What to work on
An exact transcription of every entry is required, with the images left out.

Supplied material
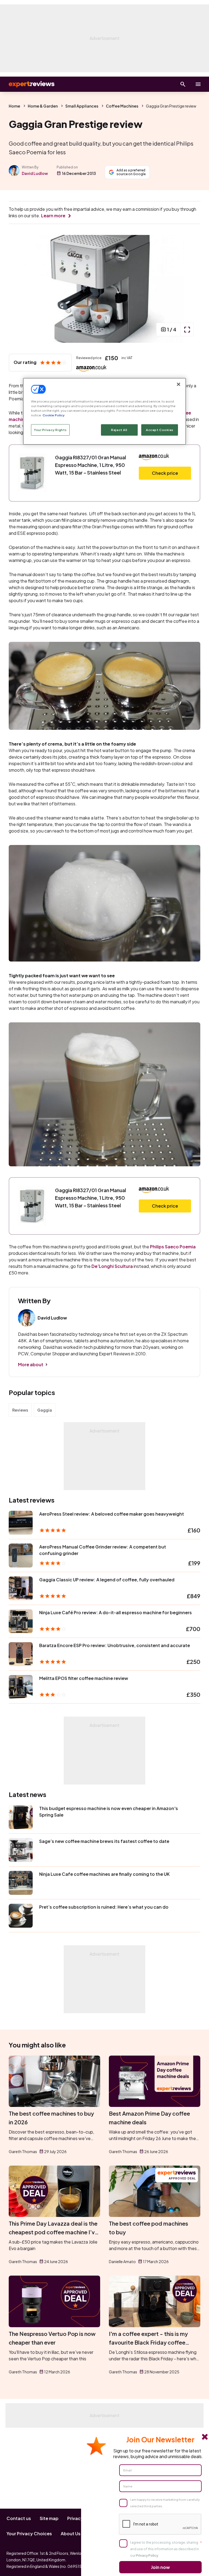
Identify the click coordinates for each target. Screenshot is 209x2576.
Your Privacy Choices (29, 2533)
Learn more (53, 215)
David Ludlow (35, 173)
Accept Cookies (159, 430)
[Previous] (18, 289)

Exercise answer
Identify the click coordinates for each target. Screenshot is 209x2576.
Your Privacy Choices (29, 2533)
Learn more (53, 215)
David Ludlow (35, 173)
Accept Cookies (159, 430)
[Previous] (18, 289)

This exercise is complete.